Emiley Cox is an American devil — subtle, sexy, a whisper rather than a scream. For now, she has her evil gaze fixed upon one man. His name is Dexter, and for him … hell awaits.
Of course, Cox isn’t the real devil. She’s a 22-year-old actress playing a role in Cornerstone Worship Center’s annual Halloween drama, Dexter: The Final Moments, about a young man’s suicide. It is Cox — playing both Dexter’s girlfriend and the devil — who pushes him over the edge.
“We expect evil to be big and loud and obvious, but that’s not how the devil works,” Cox said. “It’s what we’ve gotten used to seeing, and the devil uses that to his advantage. The real devil is sneaky, creeping into our lives before we know he’s there. By then, it’s too late.”
Amber Burr, the lead writer and creative director of “Dexter,” was inspired by the Mel Gibson movie The Passion of the Christ, in which Satan is portrayed as an attractive, hooded woman who constantly tempts Jesus. Burr wanted a devil that was “real” rather than comical.
“People don’t realize the devil can be the most beautiful thing in your life, but it’s all a lie,” said Burr, who played the devil in “Dexter” the previous two years. “The devil’s ultimate goal is to destroy us by any means necessary.”
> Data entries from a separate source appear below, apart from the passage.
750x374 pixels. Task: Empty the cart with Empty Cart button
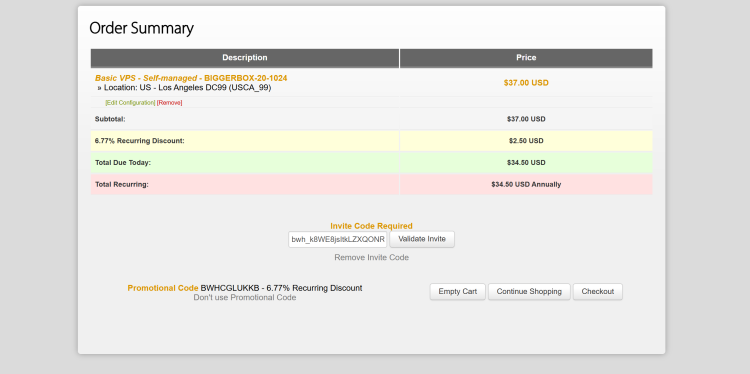click(458, 292)
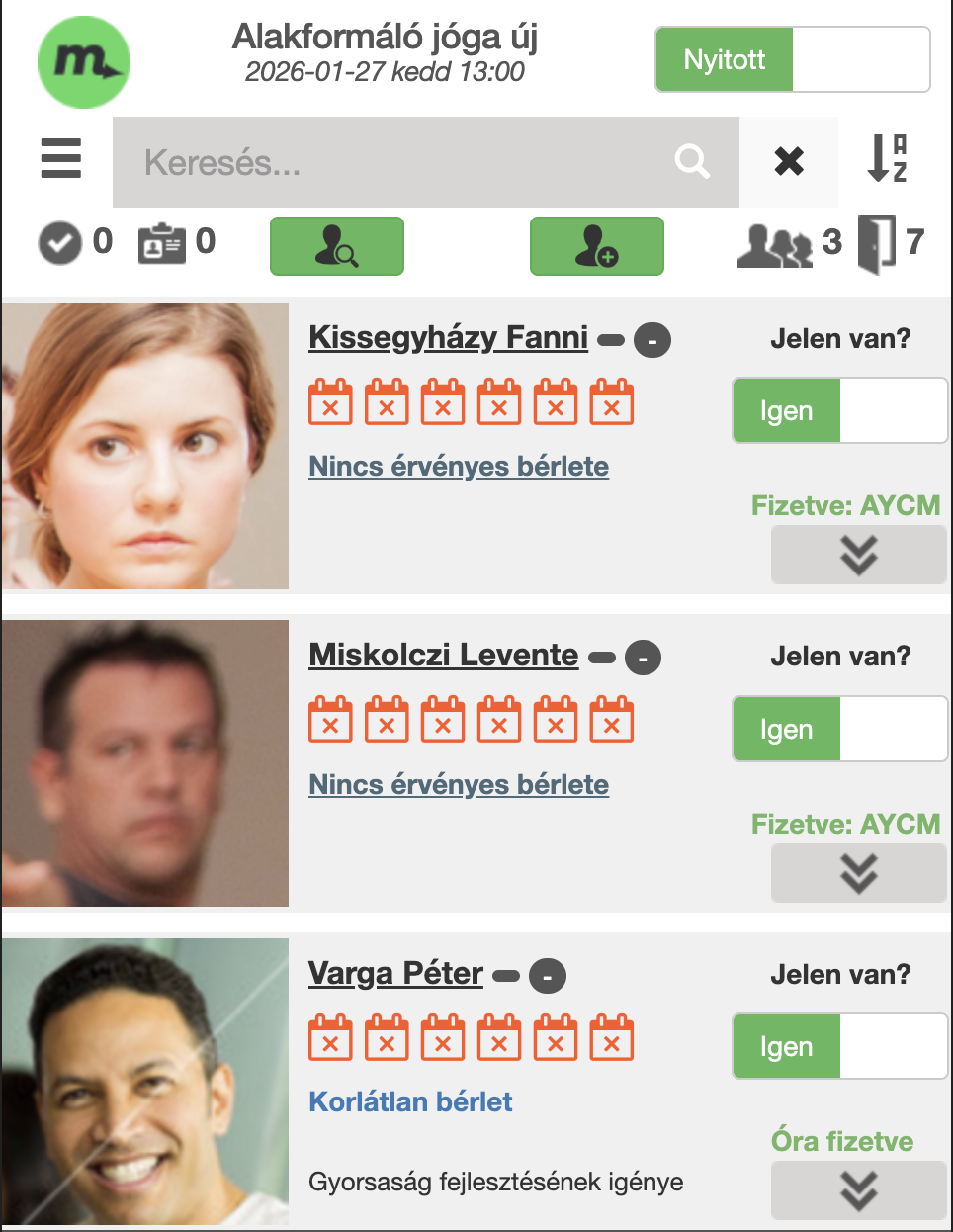The width and height of the screenshot is (953, 1232).
Task: Expand Miskolczi Levente's details chevron
Action: (859, 873)
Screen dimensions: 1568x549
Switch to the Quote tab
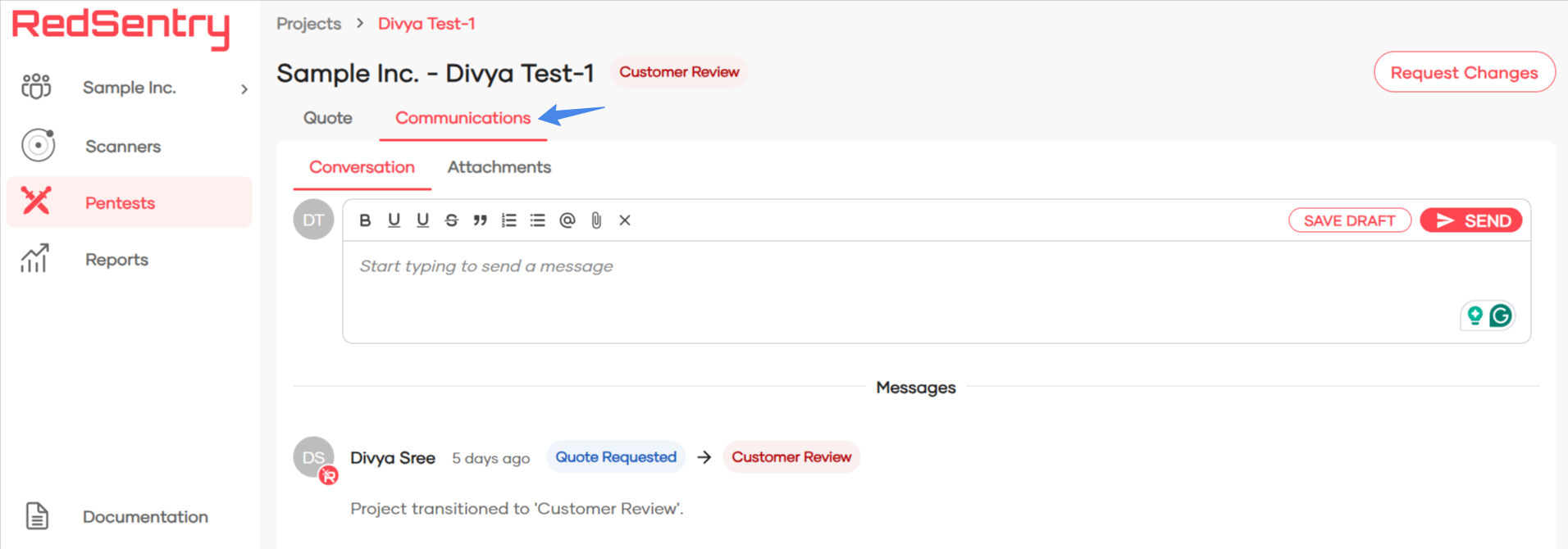[x=328, y=118]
From the witch hunts of the 17th century, through the “Satanic Panic” of the early ‘80s, to today, the devil has stood on the doorstep of American culture, serving as a catalyst and a scapegoat for the mysteries and tragedies that plague mankind.
“The phenomenon of the devil exceeds the realm of faith,” said Robert Muchembled, author of Damned: An Illustrated History of the Devil.
“In the last 1,000 years, his presence has never really disappeared from the cultural landscape. From the time of the Crusades to space exploration, the black thread of evil has been interwoven in the evolution of Western culture.
“Satan represents the dark side of Western culture; he is humankind’s own malevolence.”
According to a Harris Poll, more Americans believe in the literal existence of Satan (62 percent) than in the theory of evolution (42 percent).
“Satan will not go away,” said W. Scott Poole, author of Satan in America: The Devil We Know. “The devil plays a more significant role in our public vocabulary than at any time since the 17th century.”
Today, the Prince of Darkness hides behind Darth Vader and Lord Voldemort.
But Hollywood has also turned the devil into an anti-hero and a comedic goofball (think Adam Sandler in Little Nicky) — a caricature of evil rather than its embodiment.
“Movies and TV have probably desensitized audiences,” said Chris Luker, general manager of AmStar Cinema 12 in Oxford. “There are movies almost every year about the devil or exorcisms, and each one has to up the scare factor. The further they push, the more callused an audience becomes to the subject matter.”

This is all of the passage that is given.